Pilomatrix carcinomas contain mutations in CTNNB1, the gene encoding beta-catenin.

Mutations in beta-catenin are present in benign pilomatrixomas. beta-catenin is a downstream effector in the WNT-signalling pathway, acting as a signal for differentiation and proliferation. Mutations in CTNNB1, the gene encoding beta-catenin, are present in a wide variety of benign and malignant neoplasms. We examined beta-catenin in a series of pilomatrix carcinomas (15 cases) by using immunohistochemistry and DNA sequencing of exon 3 from CTNNB1, and compared these to a series of benign pilomatrixomas (13 cases).
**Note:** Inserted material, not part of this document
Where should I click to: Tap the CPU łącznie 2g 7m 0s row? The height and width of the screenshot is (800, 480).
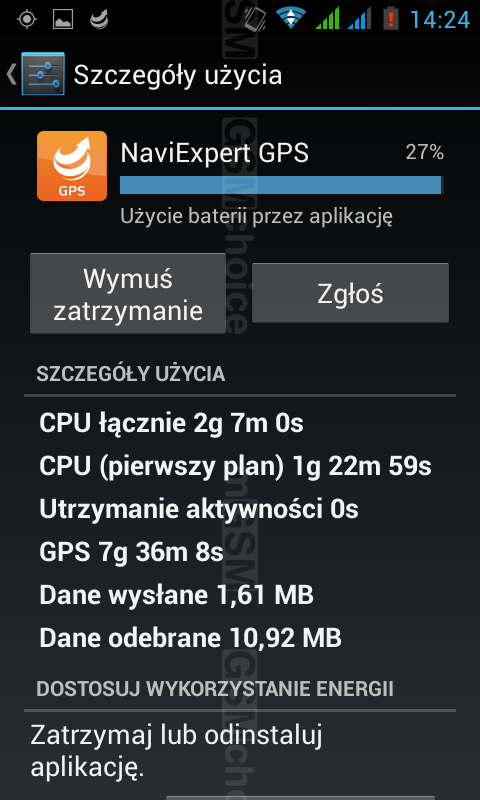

All 11 pilomatrix carcinomas available for examination showed nuclear localization of beta-catenin and mutations in exon 3 similar to those demonstrated in benign pilomatrixomas. Two of 11 pilomatrix carcinomas showed significant nuclear accumulation of p53, whereas this was absent in all 13 benign pilomatrixomas. Expression of nuclear cyclin D1 was similar in both benign pilomatrixomas and pilomatrix carcinomas. Clinical follow-up from the 15 malignant cases reported in this study and by others indicates that wide excision offers superior control of local recurrence, compared to simple excision. Immunohistochemical and molecular analysis of beta-catenin reveals that both pilomatrix carcinomas and benign pilomatrixomas harbour mutations in beta-catenin. This implies a common initial pathogenesis and is compatible with the proposition that pilomatrix carcinomas may at least on occasion arise from their benign counterparts.